Leave the pictures out and quote only the lines from the one with "Where should I click to: Open the quoted" down to the end of the listing below.

EXTRACTED INFORMATION —
──────────────────────────────
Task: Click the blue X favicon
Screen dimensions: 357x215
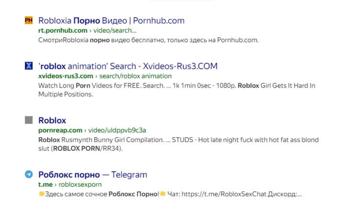Action: [x=28, y=66]
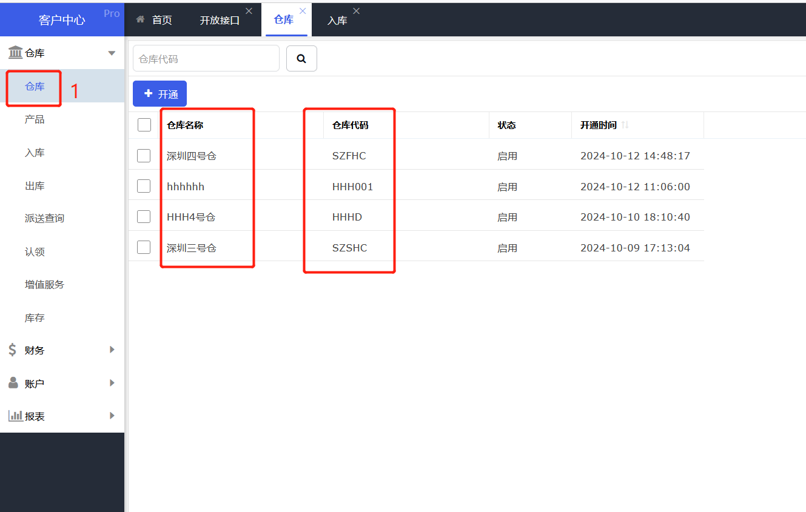806x512 pixels.
Task: Expand the 报表 menu arrow
Action: point(112,416)
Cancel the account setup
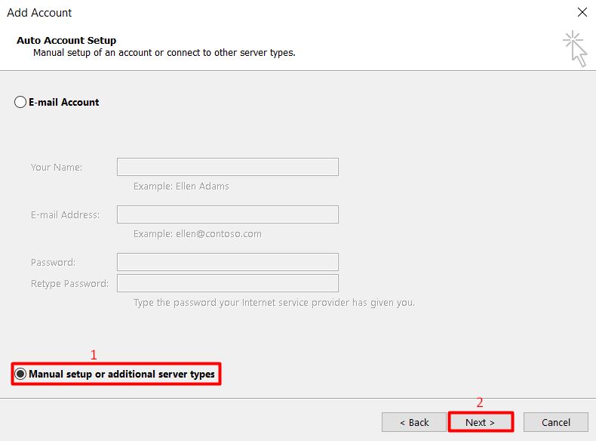Viewport: 596px width, 441px height. coord(556,422)
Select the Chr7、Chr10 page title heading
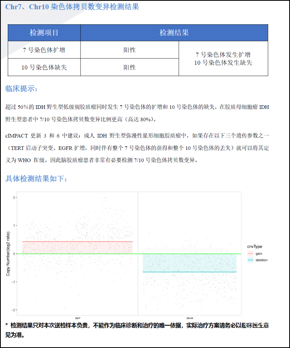The image size is (290, 348). click(72, 7)

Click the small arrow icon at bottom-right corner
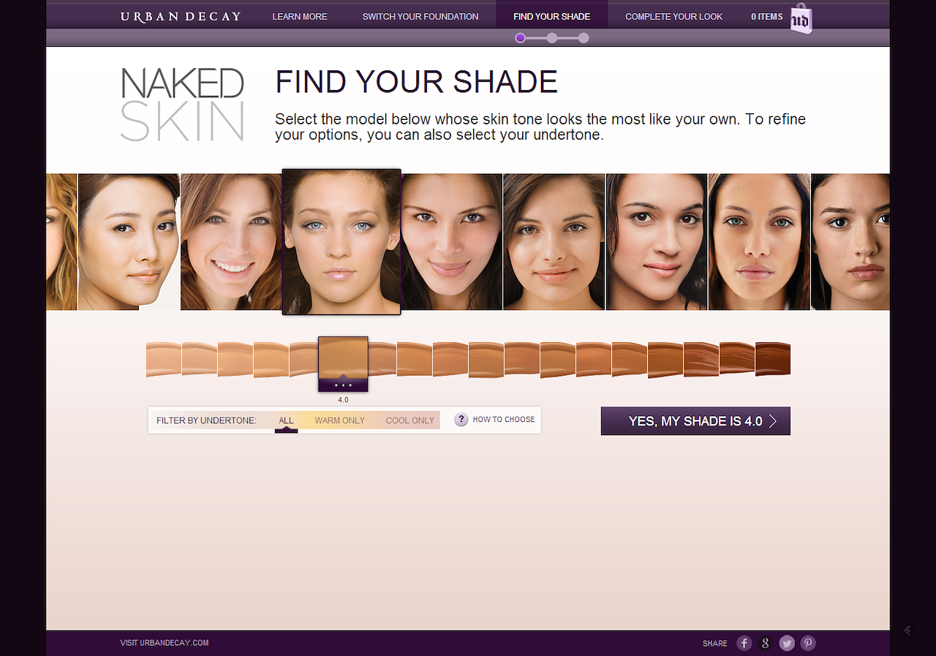click(907, 630)
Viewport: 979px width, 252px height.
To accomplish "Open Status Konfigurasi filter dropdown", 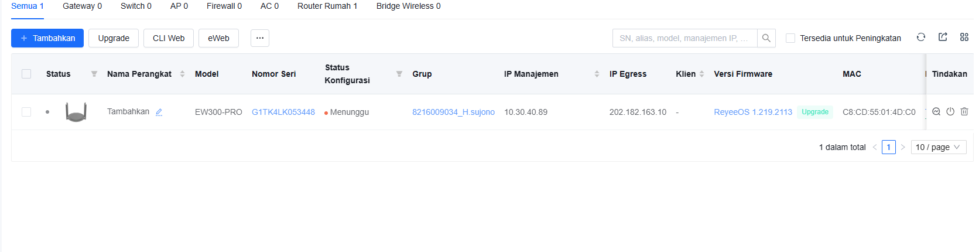I will (x=399, y=74).
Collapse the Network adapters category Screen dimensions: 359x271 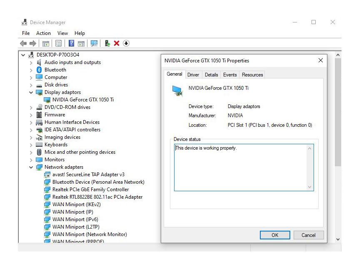click(x=31, y=167)
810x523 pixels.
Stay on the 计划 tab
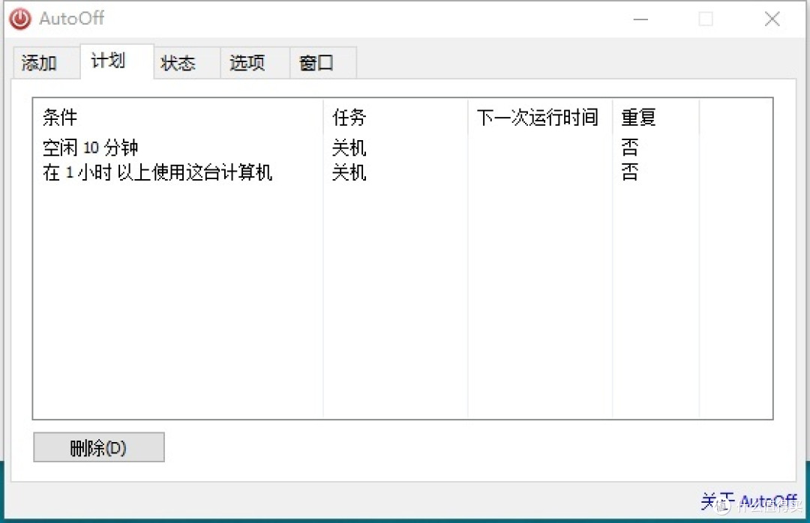click(107, 61)
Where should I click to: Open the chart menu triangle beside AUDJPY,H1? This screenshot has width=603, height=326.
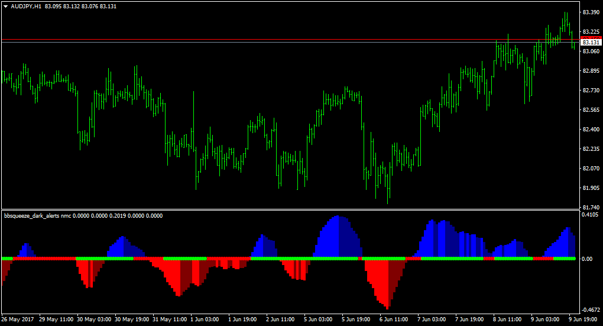6,7

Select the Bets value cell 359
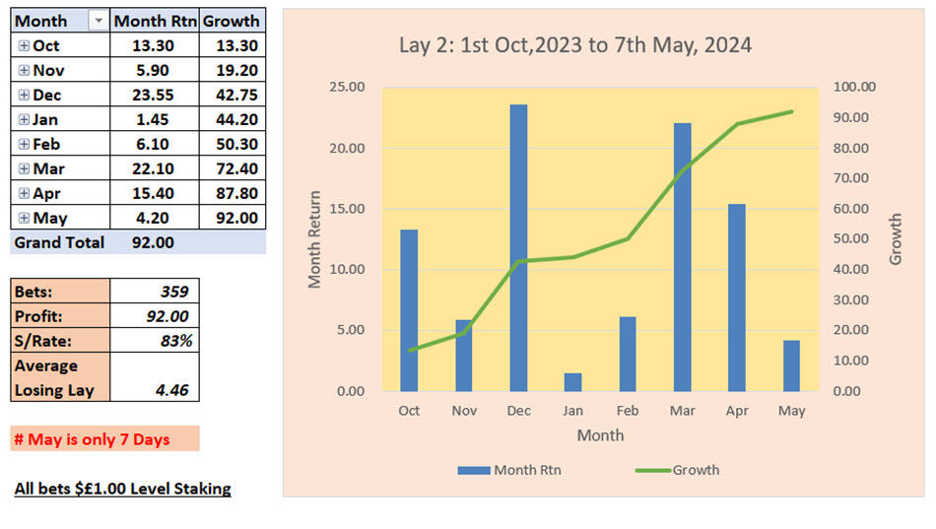[154, 292]
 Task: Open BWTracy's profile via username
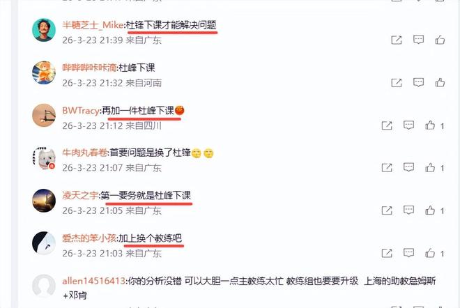tap(81, 111)
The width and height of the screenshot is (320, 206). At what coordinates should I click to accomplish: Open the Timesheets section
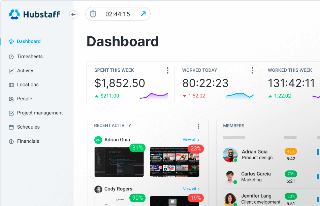pyautogui.click(x=30, y=56)
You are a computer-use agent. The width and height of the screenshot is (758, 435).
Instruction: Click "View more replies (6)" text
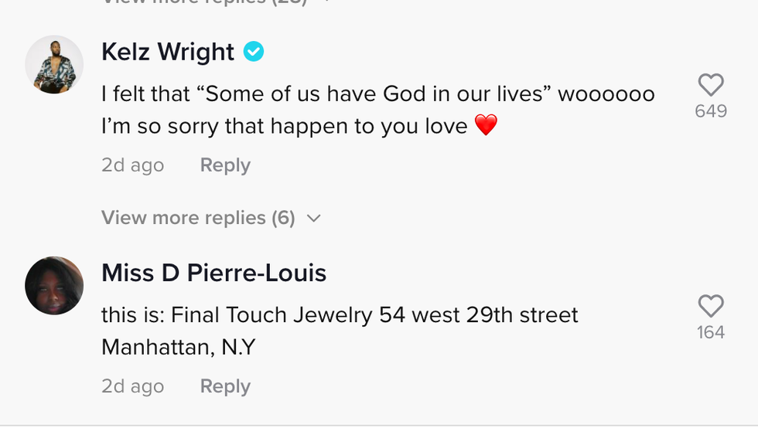198,218
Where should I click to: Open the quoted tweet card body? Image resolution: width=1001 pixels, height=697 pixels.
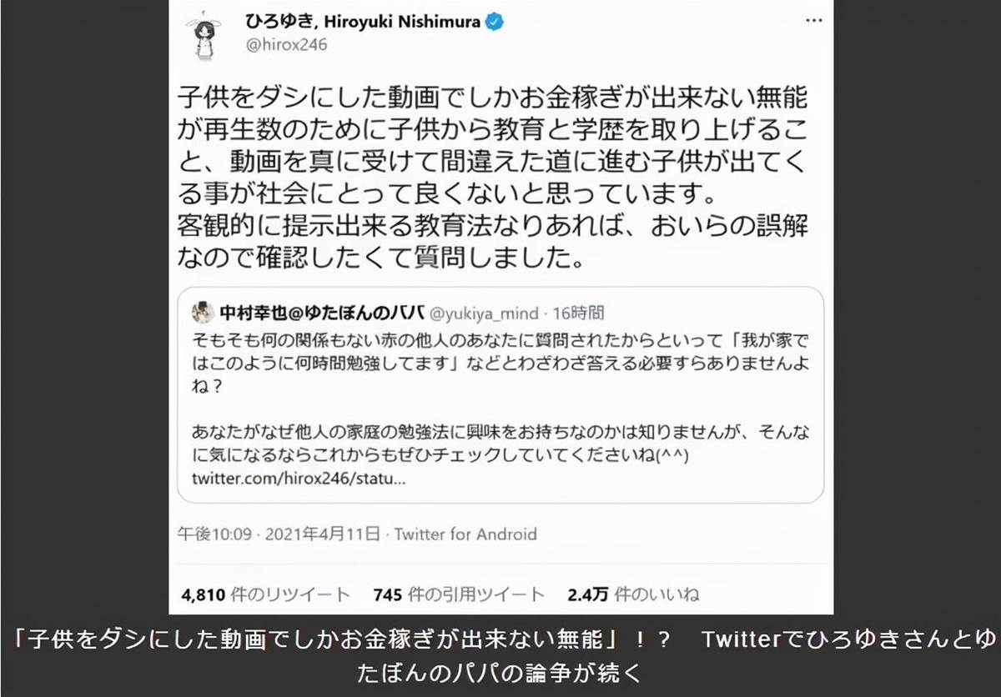pos(501,395)
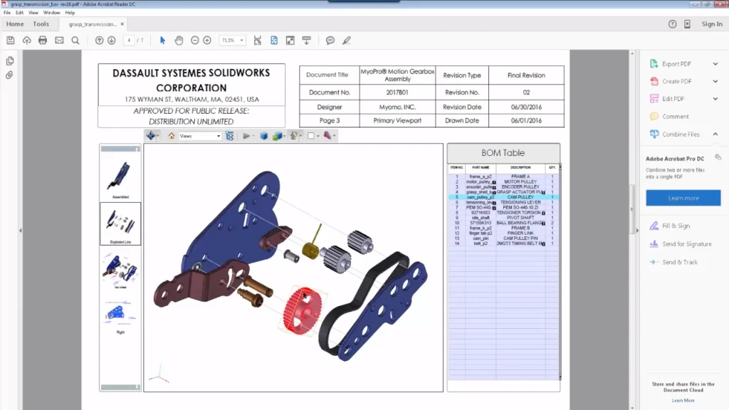Open the Print dialog icon
Image resolution: width=729 pixels, height=410 pixels.
43,41
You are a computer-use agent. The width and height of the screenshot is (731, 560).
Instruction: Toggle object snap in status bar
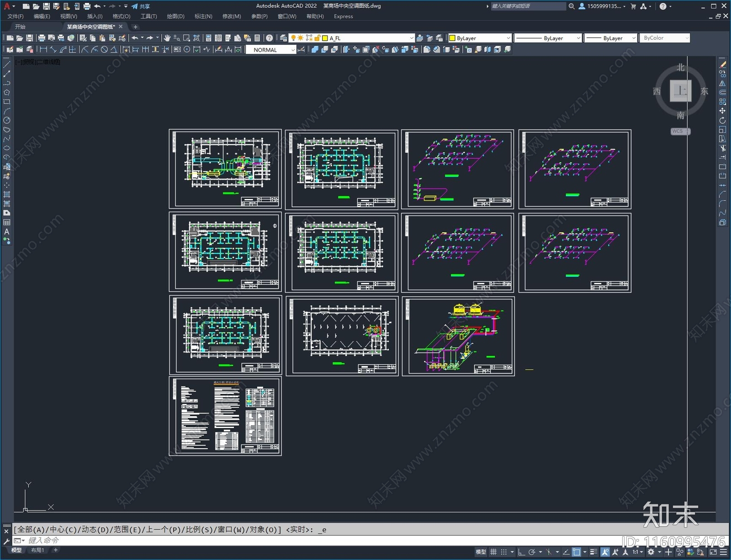pyautogui.click(x=577, y=552)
──────────────────────────────
YOUR RESPONSE —
Where should I click to: Open the quoted tweet card body? Image resolution: width=1001 pixels, height=697 pixels.
pos(501,395)
Open the Print dialog icon
Image resolution: width=729 pixels, height=410 pixels.
43,41
You are a computer-use agent. The width and height of the screenshot is (731, 560).
Instruction: Toggle object snap in status bar
pyautogui.click(x=577, y=552)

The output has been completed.